-------- TEXTO PROPORCIONADO

CIUDAD DE MÉXICO: El Café Córdoba está en la calle Serapio Rendón casi con la esquina de San Cosme en la colonia San Rafael, dentro de la delegación Cuauhtémoc; Ciudad de México. Al frente se encuentra la abandonada fachada del antiguo Cine Ópera y a unos pasos el teatro Manolo Fábregas. Con esta cercanía a puntos estratégicos y enigmáticos de la ciudad, mis recuerdos y anécdotas en esa calle forman una valiosa parte de mis recursos como escritor.

–Yo lo veo de esta forma:

Hace casi dieciocho años cuando leí una de las biografías del Che me enteré que por esas calles de la Ciudad de México el fotógrafo pobre y doctor con poco futuro conoció su destino en un café en la zona de la calle Puente de Alvarado. Las innumerables versiones de cómo el Che conoció a los cubanos exiliados en el México cincuentero ya no era lo que me llamaba la atención, sino las variadas citas bohemias que se narran en distintos cafés chinos de la zona. ¿Sería que el Che y Fidel alguna vez estuvieron en el Café Córdoba?

----------------
-------- EXTRACTO DEL MATERIAL

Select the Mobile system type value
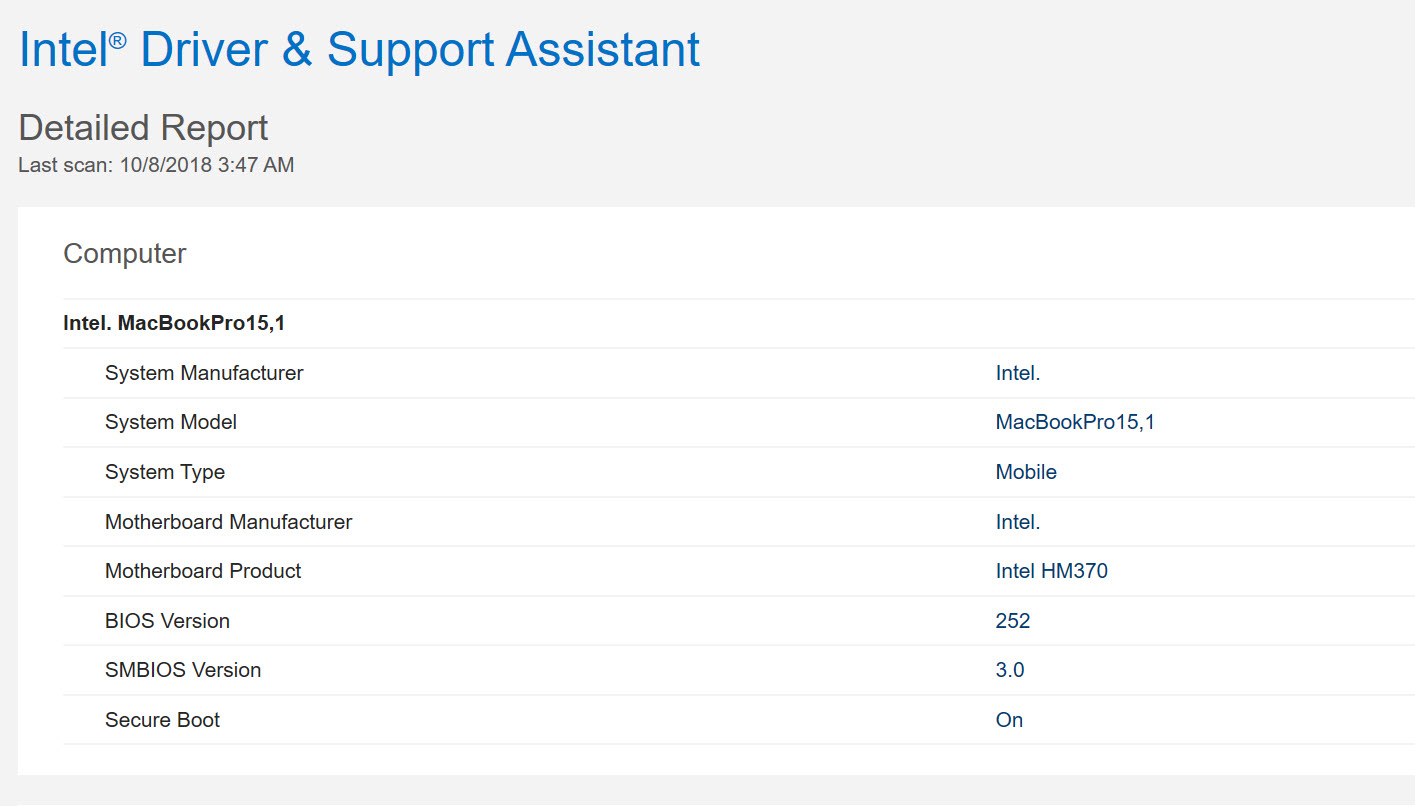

----------------

PROBLEMA PLANTEADO A:
Enumera los establecimientos con nombre propio (cafés, cines o teatros) que se mencionan en la crónica sobre el Café Córdoba.
PROBLEMA PLANTEADO B:
Según la crónica sobre el Café Córdoba, ¿qué se encuentra justo frente al café?
PROBLEMA PLANTEADO C:
Retoma la crónica sobre el Café Córdoba justo después de la pregunta sobre si el Che y Fidel estuvieron alguna vez allí.

RESULTADO A:
Café Córdoba, Cine Ópera, teatro Manolo Fábregas

RESULTADO B:
La abandonada fachada del antiguo Cine Ópera.

RESULTADO C:
También fue culpa de Roberto Bolaño, el día que abrí las primeras páginas de Amuleto y Auxilio Lacouture me contó sobre sus aventuras en esa ciudad negra donde el llanto es neblina, y el escape son los cafés chinos. Lo mismo pasa en los Detectives Salvajes, varias versiones de sus personajes tuvieron sus andadas en esos lugares llenos de un magnetismo fervoroso y un olor a pan horneado, tortas de jamón, enchiladas verdes, milanesas con papas y bísquets untados de natas; acompañado de un café americano para la conversación. Así se planea un futuro literario y las revoluciones eternas, los símbolos se convierten en esferas decoradas con dragones y Confucio, y de budas gordos rodeados de niños. Yo… yo también comencé en un café chino, el de mi bisabuelo.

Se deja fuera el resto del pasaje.